Quote only the lines that start at the line with "Given: Open the Языковые пакеты tab" and run to the end of the entries; omit the pictures.
[Start of Attachment]
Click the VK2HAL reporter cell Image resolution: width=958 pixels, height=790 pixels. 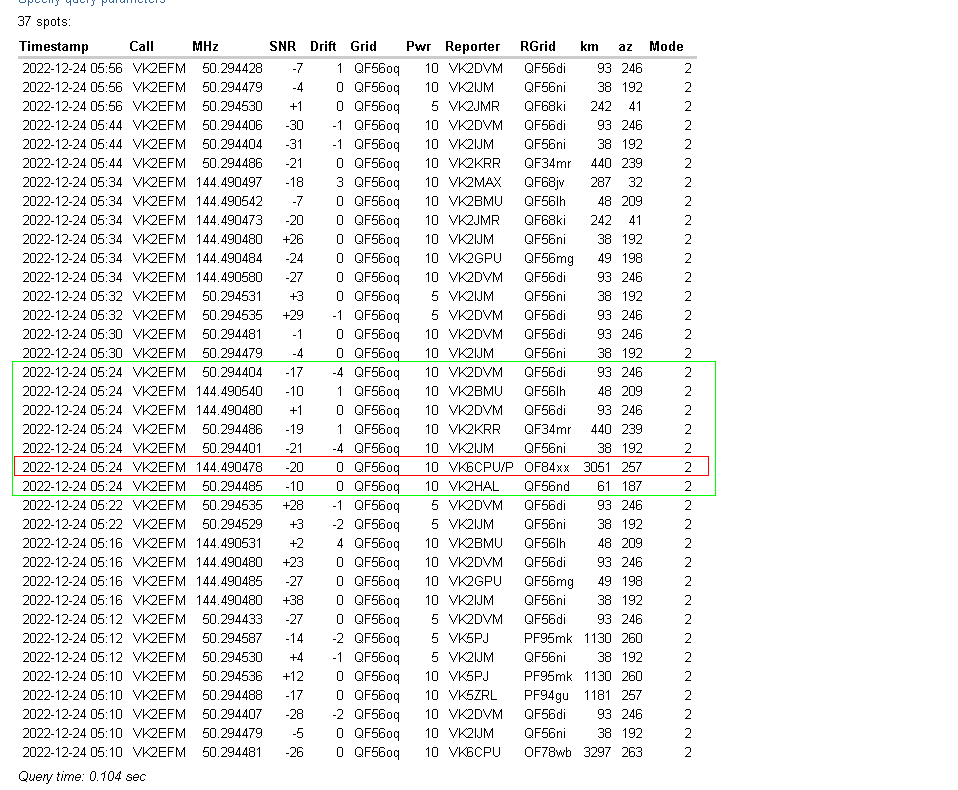473,486
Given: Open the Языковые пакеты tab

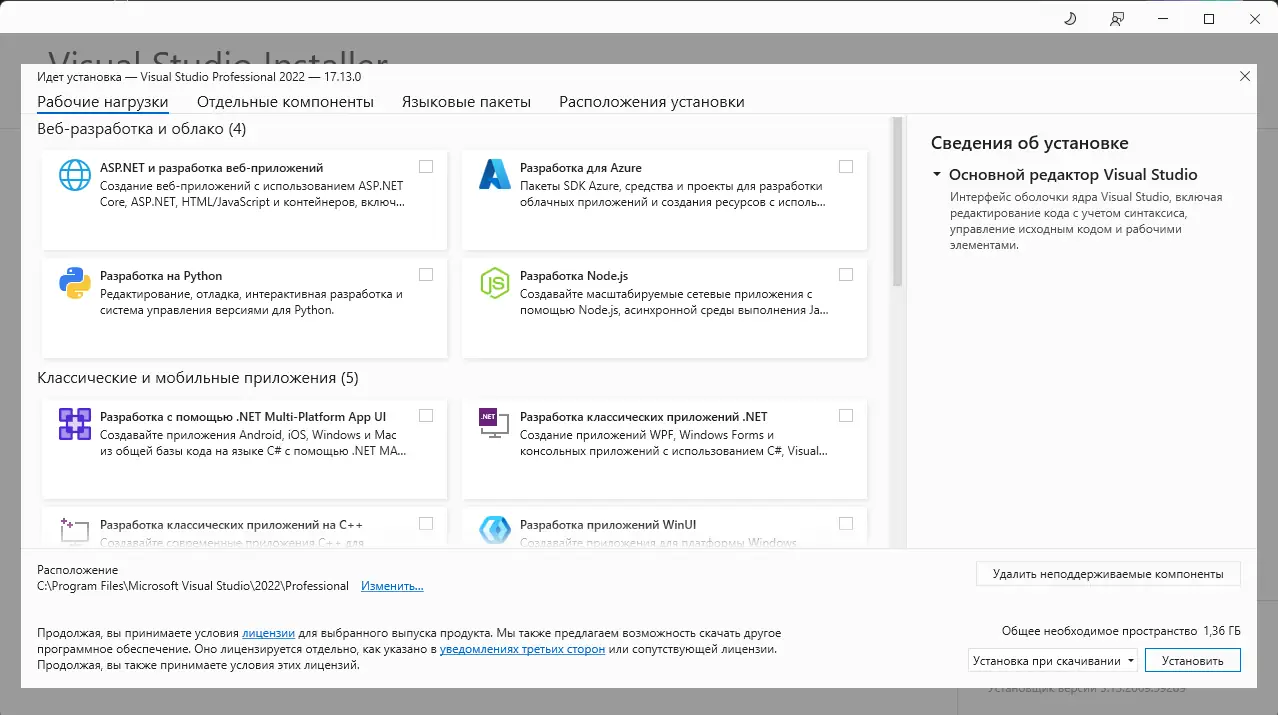Looking at the screenshot, I should (465, 101).
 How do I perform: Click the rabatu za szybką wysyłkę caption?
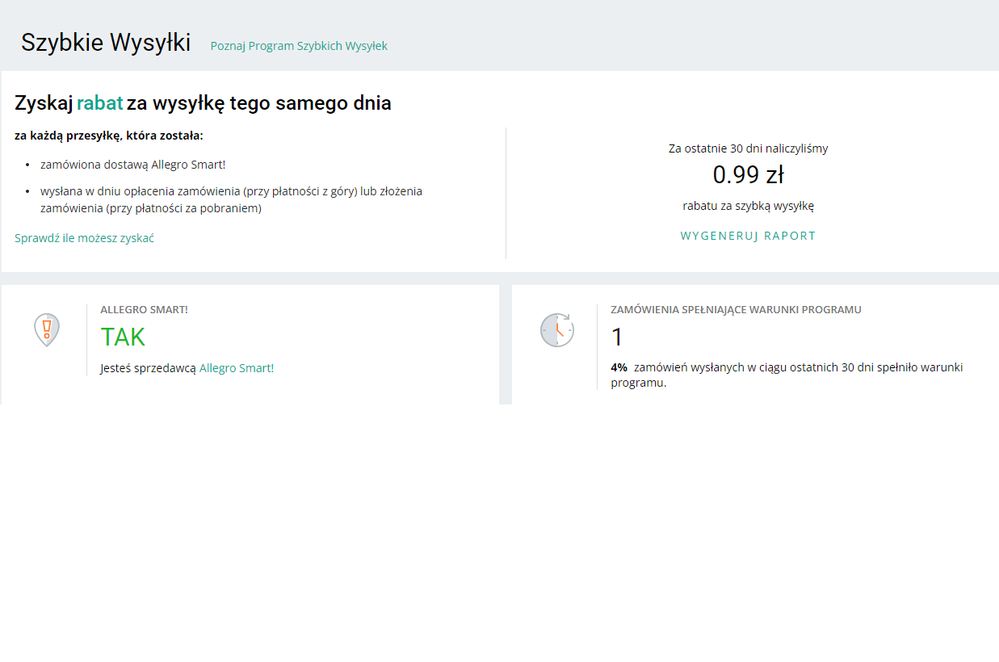(747, 205)
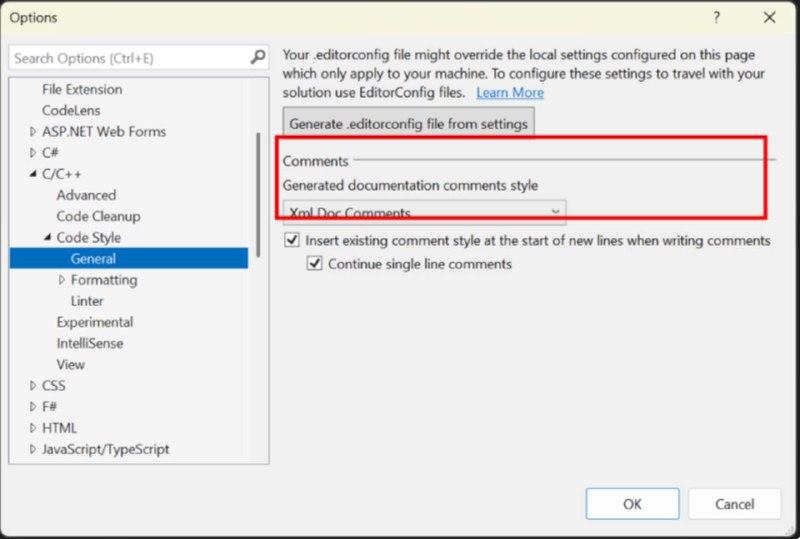This screenshot has width=800, height=539.
Task: Expand the C# tree node
Action: point(33,153)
[End of Attachment]
▶ [Answer space]:
Given: Open the Языковые пакеты tab

Looking at the screenshot, I should (465, 101).
 How do I perform: Click the rabatu za szybką wysyłkę caption?
(747, 205)
This screenshot has width=800, height=539.
Task: Expand the C# tree node
Action: point(33,153)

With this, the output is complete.